SC-Offensivspieler wurde immer wieder von Verletzungen zurückgeworfen

Ravet "ist auf dem Weg nach vorne"

Yoric Ravet

Erzielte das zwischenzeitliche 1:1 für das Freiburger Regionalliga-Team in Elversberg: Yoric Ravet (l.). imago

Zwei Tore konnte Yoric Ravet zuletzt bejubeln, als er in der zweiten Mannschaft des SC Freiburg in der Regionalliga Südwest auflief. Nach dem ersten, im Auswärtsspiel in Elversberg, verlor seine Mannschaft trotzdem, das zweite im Heimspiel gegen Walldorf war hingegen der späte 2:1-Siegtreffer für die SC-Reserve, den er mit einem satten Schuss in den Winkel erzielte. "Er ist auf dem Weg nach vorne, aber er braucht die Spiele, er braucht Fitness und hundertprozentige athletische Frische, damit er im Bundesligaspiel voll gehen kann und keine neue Verletzung kommt", sagte Trainer Christian Streich, der das Spiel gegen Walldorf auf der Tribüne verfolgt hatte. "Man merkt, dass er vom Läuferischen her noch Zeit braucht", so Streich, "er hat viel verpasst an Metern, Einheiten und Intensität, das hat man im Spiel auch gesehen."

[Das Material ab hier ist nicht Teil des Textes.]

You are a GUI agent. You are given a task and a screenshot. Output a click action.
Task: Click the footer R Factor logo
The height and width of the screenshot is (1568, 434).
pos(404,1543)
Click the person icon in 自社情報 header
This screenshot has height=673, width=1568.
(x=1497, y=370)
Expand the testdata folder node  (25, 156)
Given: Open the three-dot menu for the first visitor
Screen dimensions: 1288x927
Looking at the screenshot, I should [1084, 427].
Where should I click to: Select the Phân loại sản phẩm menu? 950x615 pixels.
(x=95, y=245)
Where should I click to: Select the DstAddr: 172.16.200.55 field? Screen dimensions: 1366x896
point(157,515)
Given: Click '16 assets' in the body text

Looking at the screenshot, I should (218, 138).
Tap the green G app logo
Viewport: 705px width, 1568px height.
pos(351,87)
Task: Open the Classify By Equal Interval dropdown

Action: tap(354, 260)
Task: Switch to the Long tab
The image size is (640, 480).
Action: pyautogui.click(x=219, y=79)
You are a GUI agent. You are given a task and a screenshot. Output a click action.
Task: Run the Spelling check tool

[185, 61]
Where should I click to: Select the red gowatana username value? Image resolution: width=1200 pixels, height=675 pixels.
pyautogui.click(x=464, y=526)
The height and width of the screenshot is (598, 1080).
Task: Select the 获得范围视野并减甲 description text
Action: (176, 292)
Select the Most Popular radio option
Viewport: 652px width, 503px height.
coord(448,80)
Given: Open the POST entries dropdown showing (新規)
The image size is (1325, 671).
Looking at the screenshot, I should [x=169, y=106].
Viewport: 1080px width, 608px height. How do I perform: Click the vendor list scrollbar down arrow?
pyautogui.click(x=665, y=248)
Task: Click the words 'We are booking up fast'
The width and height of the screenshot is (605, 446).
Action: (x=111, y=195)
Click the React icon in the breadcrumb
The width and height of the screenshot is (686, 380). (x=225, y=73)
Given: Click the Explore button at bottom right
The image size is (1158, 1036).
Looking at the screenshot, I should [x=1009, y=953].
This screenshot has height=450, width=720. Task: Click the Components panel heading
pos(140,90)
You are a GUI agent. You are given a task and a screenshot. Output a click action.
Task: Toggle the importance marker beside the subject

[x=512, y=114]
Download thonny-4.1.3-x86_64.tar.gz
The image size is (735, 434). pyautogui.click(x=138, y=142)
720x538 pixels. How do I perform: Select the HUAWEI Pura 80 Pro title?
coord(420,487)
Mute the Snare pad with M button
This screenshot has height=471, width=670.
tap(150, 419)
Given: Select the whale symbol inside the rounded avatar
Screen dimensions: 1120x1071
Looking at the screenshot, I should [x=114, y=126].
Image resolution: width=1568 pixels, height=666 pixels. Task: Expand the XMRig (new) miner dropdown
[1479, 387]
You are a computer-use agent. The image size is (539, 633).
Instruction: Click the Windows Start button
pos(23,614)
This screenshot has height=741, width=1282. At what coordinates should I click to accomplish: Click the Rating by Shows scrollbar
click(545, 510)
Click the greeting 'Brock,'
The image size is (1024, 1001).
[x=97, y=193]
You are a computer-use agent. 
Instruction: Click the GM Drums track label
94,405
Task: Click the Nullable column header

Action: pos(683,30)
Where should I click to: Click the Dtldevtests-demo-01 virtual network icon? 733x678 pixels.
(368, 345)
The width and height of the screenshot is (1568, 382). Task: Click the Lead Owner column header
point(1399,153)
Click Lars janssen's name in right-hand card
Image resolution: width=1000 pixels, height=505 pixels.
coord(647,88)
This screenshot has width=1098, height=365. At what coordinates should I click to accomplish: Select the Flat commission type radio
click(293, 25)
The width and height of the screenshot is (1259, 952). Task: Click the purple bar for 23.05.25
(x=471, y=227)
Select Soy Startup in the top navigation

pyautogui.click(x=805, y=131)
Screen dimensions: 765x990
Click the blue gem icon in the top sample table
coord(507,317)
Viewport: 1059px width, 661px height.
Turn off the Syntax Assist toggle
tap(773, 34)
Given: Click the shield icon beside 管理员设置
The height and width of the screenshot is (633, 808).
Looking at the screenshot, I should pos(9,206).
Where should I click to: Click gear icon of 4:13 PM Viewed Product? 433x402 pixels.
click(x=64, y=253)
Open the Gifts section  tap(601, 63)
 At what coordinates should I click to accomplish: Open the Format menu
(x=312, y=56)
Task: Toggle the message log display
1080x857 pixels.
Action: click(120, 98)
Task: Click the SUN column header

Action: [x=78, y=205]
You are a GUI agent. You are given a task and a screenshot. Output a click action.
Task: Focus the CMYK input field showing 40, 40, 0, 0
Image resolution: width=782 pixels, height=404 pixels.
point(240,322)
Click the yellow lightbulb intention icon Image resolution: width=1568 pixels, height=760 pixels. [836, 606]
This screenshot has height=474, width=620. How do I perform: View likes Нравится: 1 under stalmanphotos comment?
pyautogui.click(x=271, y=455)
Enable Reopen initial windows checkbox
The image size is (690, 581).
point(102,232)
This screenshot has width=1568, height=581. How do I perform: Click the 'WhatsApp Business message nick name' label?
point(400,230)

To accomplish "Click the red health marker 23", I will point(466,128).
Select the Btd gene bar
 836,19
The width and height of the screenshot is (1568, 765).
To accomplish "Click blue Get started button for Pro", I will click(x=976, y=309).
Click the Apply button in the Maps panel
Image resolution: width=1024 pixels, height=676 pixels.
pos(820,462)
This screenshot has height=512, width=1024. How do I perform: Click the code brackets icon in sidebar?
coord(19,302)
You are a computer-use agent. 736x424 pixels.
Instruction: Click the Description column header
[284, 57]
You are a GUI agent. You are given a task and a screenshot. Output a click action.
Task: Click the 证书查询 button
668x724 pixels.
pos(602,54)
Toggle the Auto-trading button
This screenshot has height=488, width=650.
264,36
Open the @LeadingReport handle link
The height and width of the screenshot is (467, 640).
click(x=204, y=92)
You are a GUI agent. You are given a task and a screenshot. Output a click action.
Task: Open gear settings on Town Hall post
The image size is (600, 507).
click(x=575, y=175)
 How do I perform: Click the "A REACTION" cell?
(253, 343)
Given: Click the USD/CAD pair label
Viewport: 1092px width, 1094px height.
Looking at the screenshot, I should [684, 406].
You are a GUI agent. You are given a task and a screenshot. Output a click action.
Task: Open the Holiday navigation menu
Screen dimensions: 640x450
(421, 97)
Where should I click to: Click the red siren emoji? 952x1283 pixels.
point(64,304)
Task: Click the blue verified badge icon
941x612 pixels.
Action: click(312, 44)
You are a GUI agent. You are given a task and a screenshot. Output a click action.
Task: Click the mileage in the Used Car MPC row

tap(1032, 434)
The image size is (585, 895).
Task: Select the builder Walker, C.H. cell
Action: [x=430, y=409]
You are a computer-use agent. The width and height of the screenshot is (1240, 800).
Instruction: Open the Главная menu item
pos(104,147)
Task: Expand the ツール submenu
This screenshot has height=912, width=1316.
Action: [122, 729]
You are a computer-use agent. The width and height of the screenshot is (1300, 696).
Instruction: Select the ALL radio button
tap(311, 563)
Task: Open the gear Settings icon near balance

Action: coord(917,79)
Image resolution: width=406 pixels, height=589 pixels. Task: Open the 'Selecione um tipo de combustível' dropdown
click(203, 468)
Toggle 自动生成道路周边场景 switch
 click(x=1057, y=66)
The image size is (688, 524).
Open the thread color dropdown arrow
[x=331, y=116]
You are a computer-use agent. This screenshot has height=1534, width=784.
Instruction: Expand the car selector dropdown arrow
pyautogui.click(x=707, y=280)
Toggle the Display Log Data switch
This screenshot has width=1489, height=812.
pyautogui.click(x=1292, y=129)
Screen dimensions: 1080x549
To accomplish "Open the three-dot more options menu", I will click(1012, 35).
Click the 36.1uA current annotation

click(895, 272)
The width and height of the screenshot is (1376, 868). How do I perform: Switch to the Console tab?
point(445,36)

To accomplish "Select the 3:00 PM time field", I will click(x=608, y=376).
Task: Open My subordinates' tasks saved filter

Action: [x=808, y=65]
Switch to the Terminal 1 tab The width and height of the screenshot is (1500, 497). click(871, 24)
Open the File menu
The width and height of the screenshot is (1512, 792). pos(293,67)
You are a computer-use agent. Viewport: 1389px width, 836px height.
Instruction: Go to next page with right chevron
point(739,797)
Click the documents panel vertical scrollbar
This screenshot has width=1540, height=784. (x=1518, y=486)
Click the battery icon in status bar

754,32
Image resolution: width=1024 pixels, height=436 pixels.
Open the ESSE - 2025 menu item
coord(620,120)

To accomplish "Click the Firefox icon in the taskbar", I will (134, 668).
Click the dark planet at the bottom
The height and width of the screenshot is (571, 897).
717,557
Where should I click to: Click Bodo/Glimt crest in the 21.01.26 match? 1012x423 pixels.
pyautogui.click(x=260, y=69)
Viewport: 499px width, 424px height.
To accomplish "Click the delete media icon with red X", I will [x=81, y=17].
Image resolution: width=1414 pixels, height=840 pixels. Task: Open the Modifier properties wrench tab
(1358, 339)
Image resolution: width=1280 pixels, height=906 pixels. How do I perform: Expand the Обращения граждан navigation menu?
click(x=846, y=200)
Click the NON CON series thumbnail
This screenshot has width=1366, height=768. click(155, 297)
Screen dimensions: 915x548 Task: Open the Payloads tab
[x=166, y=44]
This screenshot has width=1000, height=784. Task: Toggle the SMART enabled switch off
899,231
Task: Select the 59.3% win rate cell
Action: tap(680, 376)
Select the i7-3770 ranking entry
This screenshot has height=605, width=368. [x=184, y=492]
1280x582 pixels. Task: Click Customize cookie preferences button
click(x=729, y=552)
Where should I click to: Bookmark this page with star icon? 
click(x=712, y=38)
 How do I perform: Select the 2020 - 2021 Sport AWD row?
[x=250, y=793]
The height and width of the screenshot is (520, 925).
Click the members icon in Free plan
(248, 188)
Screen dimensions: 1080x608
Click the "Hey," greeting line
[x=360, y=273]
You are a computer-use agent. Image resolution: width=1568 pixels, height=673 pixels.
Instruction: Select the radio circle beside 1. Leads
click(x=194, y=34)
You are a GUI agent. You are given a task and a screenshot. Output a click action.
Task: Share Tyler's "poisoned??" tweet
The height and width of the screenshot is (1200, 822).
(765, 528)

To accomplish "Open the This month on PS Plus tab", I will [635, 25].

Die vergangene Saison, seine erste beim Sport-Club, war für den Franzosen unglücklich gelaufen, weil sie gleich mit einer längeren Rot-Sperre begann. Am Ende der Hinrunde gehörte er zur Startelf und kam in der Rückrunde trotzdem kaum noch zum Einsatz, erst wegen Achillessehnenbeschwerden, dann wegen eines Muskelfaserrisses. In der Sommerpause hatte er an Fitness und körperlichem Zustand gearbeitet, wollte wieder angreifen. Doch auf dem Weg ins Sommer-Trainingslager hat er sich beim Testspiel in Ravensburg einen weiteren Muskelfaserriss zugezogen, verpasste daraufhin die Vorbereitung in Österreich und kehrte erst viel später auf den Trainingsplatz zurück.

Spielersteckbrief Ravet

Ravet Yoric

An diesem Donnerstag wird der 29-Jährige wieder Spielpraxis bekommen, wenn die Freiburger ein nicht-öffentliches Freundschaftsspiel bestreiten. "Dann hat er mal drei Spiele in den Beinen, dann kann man mal vorwärts schauen", sagt Streich, dem in der Offensive langsam das Personal ausgeht. Bei Nils Petersen (Schultereckgelenkprellung) ist noch nicht klar, wann er wieder einsteigen kann, gleiches gilt für Tim Kleindienst (Rückenprobleme), und Florian Niederlechner (Verletzung am Sprunggelenk) wird nach Prognose der Ärzte noch mindestens fünf Wochen fehlen.